The next challenge for many is using a narrowboat walkway topping an oak gate to cross a lock. If the lock is empty, there’s a ten feet drop to a concrete platform drenched by a frothing torrent gushing from the leaky gates. The crossing is a little disconcerting for anyone who fears heights.
The final pre-cruise challenge is getting onto my boat.
Like many narrowboats, especially liveaboard boats, I have a canvas cover, a cratch cover, over my front deck. It provides me with some useful additional storage space and a wet-weather changing area which prevents too much cabin heat escaping on a windy day. This arrangement requires a degree of flexibility when getting on and off the boat. I have to simultaneously duck under the cratch cover roof and step two feet over the hull side. It’s second nature to seasoned boaters. However, many aspiring narrowboat owners don’t have the flexibility forced upon them by life on the cut.
More than a few of my guests have struggled to negotiate this initial hurdle. Some have needed to use their hands to lift reluctant legs over the hull. My front deck is the least difficult of my two cabin entry points. The back cabin access requires eel-like flexibility.
The hatch is twenty-one inches (54cm) wide with an eighteen inch (45cm) step down into my boatman’s cabin. Getting in from the rear is further complicated by old fashioned controls. My speed wheel throttle control and gear selector handle are fixed to the cabin roof in the hatch space. The best technique is to back in, bend double and step down eighteen inches onto a wooden step/storage box.
Many of my guests grunt, groan and curse as they tackle this manoeuvre. The good news is that constant repetition increases flexibility. Stick with it, and before long you’ll be jumping onto a boat as enthusiastically as a seasoned sailer offered a double rum ration.
Everything about liveaboard life requires more effort. Even the simplest of tasks like walking the length of your floating home requires flexibility, especially on a boat like Orient. The cabin is filled with fitted furniture which narrows the walkways. My engine room is a challenge for many. The doorway from my main bedroom to the engine room is 5’ 0” (152cm) high and 1’5” (44cm) wide. A typical house doorway is roughly 6’6” tall and 2’6” wide.
I’ve had a few big blokes join me on my training cruises. One, a broad-shouldered giant of a man standing 6’6” tall, wedged himself immovably in the engine room doorway, much to the amusement of his dainty wife.

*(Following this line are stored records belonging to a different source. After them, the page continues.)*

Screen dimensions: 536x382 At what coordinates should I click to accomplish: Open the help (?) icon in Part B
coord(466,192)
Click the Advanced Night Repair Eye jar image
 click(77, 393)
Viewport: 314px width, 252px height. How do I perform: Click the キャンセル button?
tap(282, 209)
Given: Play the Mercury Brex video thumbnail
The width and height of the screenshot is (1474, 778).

At 5’10” tall, I’m not the largest person in the world. Even so, I have to walk like an Egyptian to get from the saloon to my boatman’s cabin. And, because I’ve reached a certain age, my forehead bears the scars of many forgotten doorway ducks.

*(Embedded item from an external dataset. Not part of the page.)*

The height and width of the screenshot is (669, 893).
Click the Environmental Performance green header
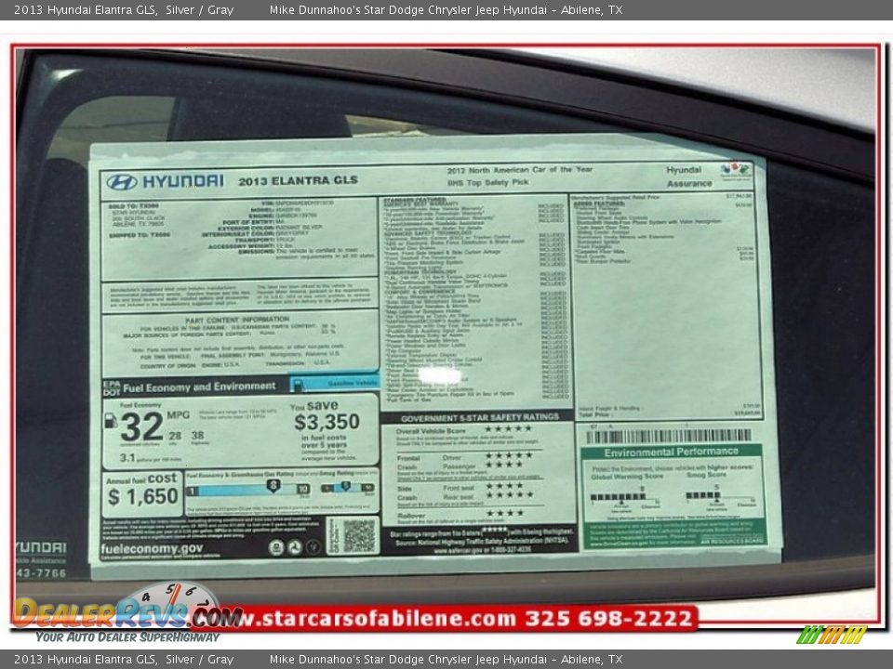click(x=671, y=452)
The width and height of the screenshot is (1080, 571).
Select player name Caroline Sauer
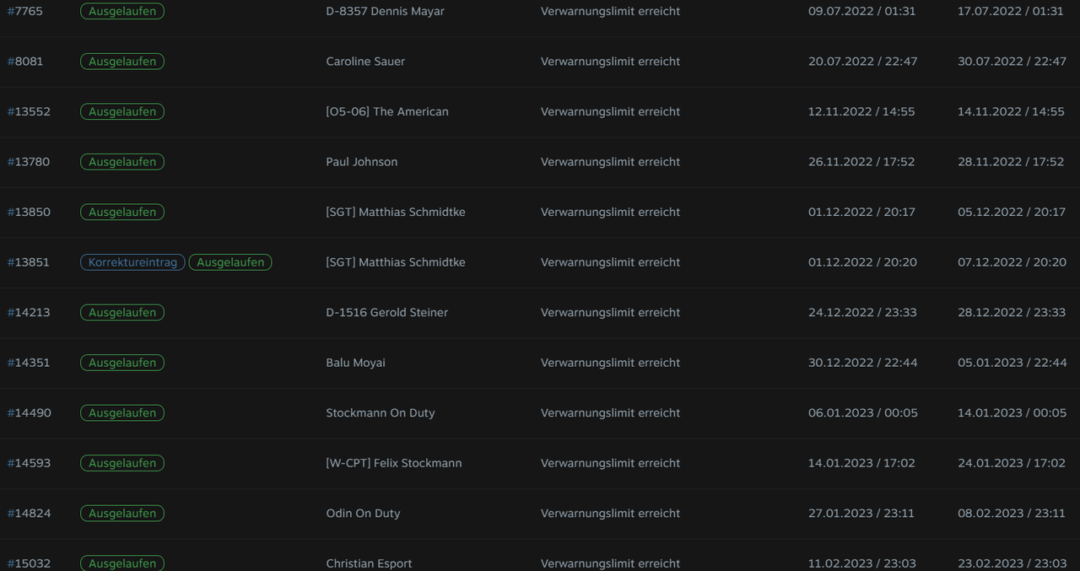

Managing your utilities is hard work, especially if you have a multi-fuel stove. Bags of coal weigh 55lb (25kg) and need manhandling (person handling these days?) inside the boat two or three times a week during the winter months. Gas cylinders are a similar weight. You have the additional challenge with your propane of dragging the heavy bottle onto a rain-slicked bow and then lowering it through an impossibly narrow hatch into its tiny gas locker. Changing the connection requires a degree of flexibility usually only seen on stage.
Even shopping requires a gym-like workout. If you adopt the life of a continuous cruiser, you might not own a car. Taking one with you on your travels requires so much effort that many boaters don’t bother. So you have to walk to the shops, armed with a cavernous rucksack and grim determination. A successful shopping trip is an event worth celebrating.
Living afloat, especially if you’re a continuous cruiser, forces you to exercise and achieve a degree of flexibility. If you treat all of your daily physical chores as welcome exercise, you’ll enjoy your liveaboard experience. Couch potatoes, you have been warned!